Двойная жизнь Вермеера | страница 111
Потом настала очередь Хелдринга, адвоката обвиняемого. Он говорил меньше часа и произнес остроумную, тонкую и убедительную речь. Защитник определил своего клиента как «человека выдающегося ума, щедрого и с огромным обаянием, но неспособного переносить критику и неудачи». Потом он истолковал всю его деятельность фальсификатора как защитный маневр против ядовитых нападок критиков, которые годами пытались уничтожить его и в конце концов сломали ему карьеру, что в некотором смысле едва ли не вынудило Хана ван Меегерена стать Вермеером. В любом случае с юридической точки зрения в ходе продаж не было выявлено никакого мошенничества. Никто не утверждал, что та или иная картина принадлежит кисти Вермеера или же де Хооха и даже что она могла быть ими написана. Окончательное решение вынесли искусствоведы, антиквары и покупатели. Единственный упрек, который можно сделать ВМ, – это подделка подписей, а отнюдь не картин, но в мире искусства, как всем известно, подпись никогда не являлась бесспорным доказательством подлинности картины. Поэтому Хелдринг просил, чтобы с его подзащитного сняли обвинение, относящееся к статье 326, a в том, что касалось подделок подписей, он ходатайствовал, чтобы к нему было применено условное наказание, и призвал суд проявить максимальное милосердие.

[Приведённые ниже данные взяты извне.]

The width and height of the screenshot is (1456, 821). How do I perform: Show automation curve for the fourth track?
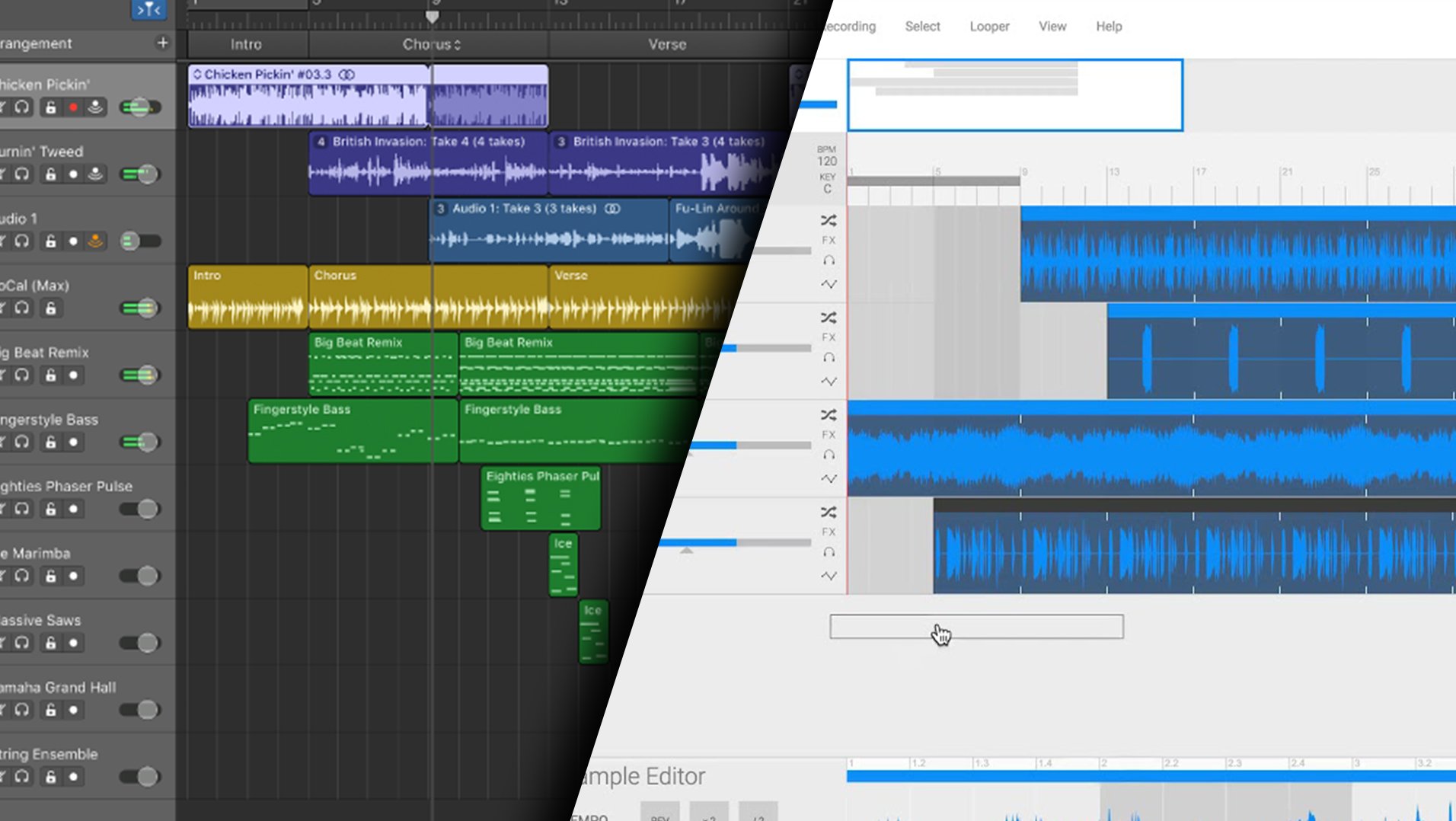829,577
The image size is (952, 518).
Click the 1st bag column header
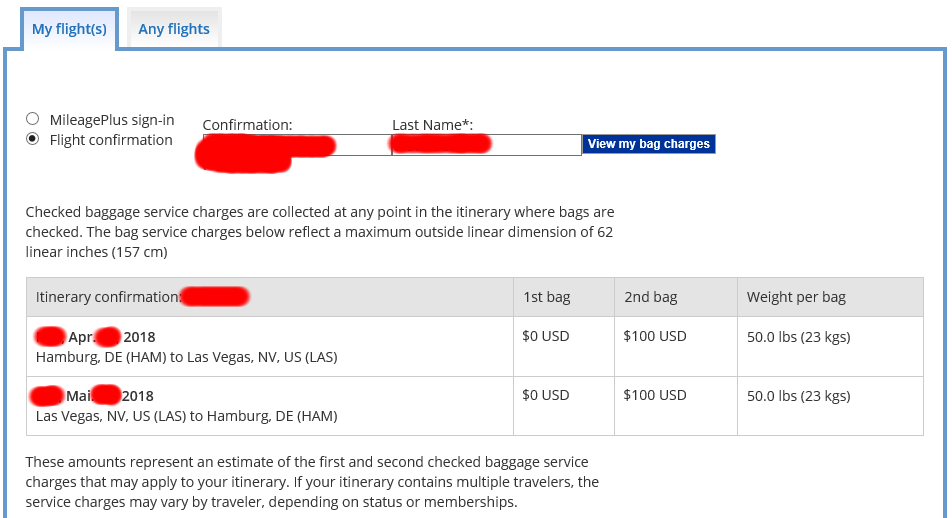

Судья Болл понимающе кивнул и спросил у ВМ, хочет ли он воспользоваться своим правом на последнее слово. ВМ продолжал сидеть неподвижно, уставившись в пустоту, и, как показалось судье, это длилось целую вечность. Затем, совершенно огорошив публику, судей и адвокатов, он сказал, что в романе Марселя Пруста «В поисках утраченного времени» Шарль Сван, намеревавшийся написать работу о Вермеере, убежден: «Диана и нимфы», картина на мифологический сюжет, приобретенная музеем Маурицхейс как работа Николаса Маса, на самом деле принадлежит кисти Вермеера. Однако, к сожалению для Пруста и для Свана, как и для всех авторов прекрасных теорий, которые выдвигались в мире искусства, это полотно было подделкой, то есть его написал не Вермеер и, если уж на то пошло, даже не Мае. По окончании малопонятного и эмоционального выступления ВМ снова воцарилось долгое молчание. Судья Болл с изысканной любезностью спросил: «Это все?» В зале, заполненном до отказа, по-прежнему стояла полная тишина. ВМ опять уставился в потолок, потом ответил: «Это все». Судья Болл кивнул и объявил заседание закрытым. ВМ вытер пот со лба шелковым платком и шатаясь поднялся, чтобы выйти. В то же самое мгновение сотни людей, присутствовавших в зале, вскочили на ноги. Его приветствовали оглушительными аплодисментами. Удивленный и растерянный, ВМ простер руки к небу в знак победы. То всхлипывая, то плача навзрыд, счастливый как ребенок, он пожимал множество рук, потом обнял Ио, Жака и Инес. Минутой позже национальный герой пешком, нетвердой походкой, направился к своему великолепному дому на Кайзерсграхте, со всех сторон окруженный рукоплещущей толпой.